§ **Exercise goal**:
Copy out every row below again, word for word and in the same order.
%%
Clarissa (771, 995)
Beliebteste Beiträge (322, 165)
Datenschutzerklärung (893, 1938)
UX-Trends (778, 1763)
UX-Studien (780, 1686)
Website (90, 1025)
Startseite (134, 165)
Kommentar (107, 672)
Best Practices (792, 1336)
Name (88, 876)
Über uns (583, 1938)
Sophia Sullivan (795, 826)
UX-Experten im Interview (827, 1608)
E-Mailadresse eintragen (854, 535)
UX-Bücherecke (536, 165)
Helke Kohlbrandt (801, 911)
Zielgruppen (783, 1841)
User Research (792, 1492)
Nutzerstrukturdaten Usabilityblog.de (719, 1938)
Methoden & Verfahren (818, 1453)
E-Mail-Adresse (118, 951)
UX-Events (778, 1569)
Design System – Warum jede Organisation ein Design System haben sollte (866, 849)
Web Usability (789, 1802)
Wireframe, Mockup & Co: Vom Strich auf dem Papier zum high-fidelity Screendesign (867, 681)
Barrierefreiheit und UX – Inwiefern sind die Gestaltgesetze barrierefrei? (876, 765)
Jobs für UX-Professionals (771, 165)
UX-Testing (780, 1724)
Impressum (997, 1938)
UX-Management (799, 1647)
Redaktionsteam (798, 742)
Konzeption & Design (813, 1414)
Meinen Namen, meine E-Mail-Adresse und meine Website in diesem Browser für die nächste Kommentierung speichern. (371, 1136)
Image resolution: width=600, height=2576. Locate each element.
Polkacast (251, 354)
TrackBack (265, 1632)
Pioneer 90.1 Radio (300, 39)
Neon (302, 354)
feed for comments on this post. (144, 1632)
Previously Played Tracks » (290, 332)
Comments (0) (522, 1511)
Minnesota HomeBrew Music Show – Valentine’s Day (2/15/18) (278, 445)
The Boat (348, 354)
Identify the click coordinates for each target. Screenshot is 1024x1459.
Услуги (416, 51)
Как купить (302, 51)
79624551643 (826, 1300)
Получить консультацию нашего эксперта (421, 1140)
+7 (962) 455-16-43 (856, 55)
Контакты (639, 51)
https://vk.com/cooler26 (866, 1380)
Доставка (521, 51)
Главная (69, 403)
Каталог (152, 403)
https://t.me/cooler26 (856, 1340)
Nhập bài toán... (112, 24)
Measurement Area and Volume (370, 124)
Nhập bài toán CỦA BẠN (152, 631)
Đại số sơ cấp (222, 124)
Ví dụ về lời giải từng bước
%%
§ **Reply**:
Clarissa (771, 995)
Beliebteste Beiträge (322, 165)
Datenschutzerklärung (893, 1938)
UX-Trends (778, 1763)
UX-Studien (780, 1686)
Website (90, 1025)
Startseite (134, 165)
Kommentar (107, 672)
Best Practices (792, 1336)
Name (88, 876)
Über uns (583, 1938)
Sophia Sullivan (795, 826)
UX-Experten im Interview (827, 1608)
E-Mailadresse eintragen (854, 535)
UX-Bücherecke (536, 165)
Helke Kohlbrandt (801, 911)
Zielgruppen (783, 1841)
User Research (792, 1492)
Nutzerstrukturdaten Usabilityblog.de (719, 1938)
Methoden & Verfahren (818, 1453)
E-Mail-Adresse (118, 951)
UX-Events (778, 1569)
Design System – Warum jede Organisation ein Design System haben sollte (866, 849)
Web Usability (789, 1802)
Wireframe, Mockup & Co: Vom Strich auf dem Papier zum high-fidelity Screendesign (867, 681)
Barrierefreiheit und UX – Inwiefern sind die Gestaltgesetze barrierefrei? (876, 765)
Jobs für UX-Professionals (771, 165)
UX-Testing (780, 1724)
Impressum (997, 1938)
UX-Management (799, 1647)
Redaktionsteam (798, 742)
Konzeption & Design (813, 1414)
Meinen Namen, meine E-Mail-Adresse und meine Website in diesem Browser für die nächste Kommentierung speichern. (371, 1136)
Image resolution: width=600, height=2576. Locate each element.
Polkacast (251, 354)
TrackBack (265, 1632)
Pioneer 90.1 Radio (300, 39)
Neon (302, 354)
feed for comments on this post. (144, 1632)
Previously Played Tracks » (290, 332)
Comments (0) (522, 1511)
Minnesota HomeBrew Music Show – Valentine’s Day (2/15/18) (278, 445)
The Boat (348, 354)
Identify the click coordinates for each target. Screenshot is 1024x1459.
Услуги (416, 51)
Как купить (302, 51)
79624551643 (826, 1300)
Получить консультацию нашего эксперта (421, 1140)
+7 (962) 455-16-43 (856, 55)
Контакты (639, 51)
https://vk.com/cooler26 (866, 1380)
Доставка (521, 51)
Главная (69, 403)
Каталог (152, 403)
https://t.me/cooler26 (856, 1340)
Nhập bài toán... (112, 24)
Measurement Area and Volume (370, 124)
Nhập bài toán CỦA BẠN (152, 631)
Đại số sơ cấp (222, 124)
Ví dụ về lời giải từng bước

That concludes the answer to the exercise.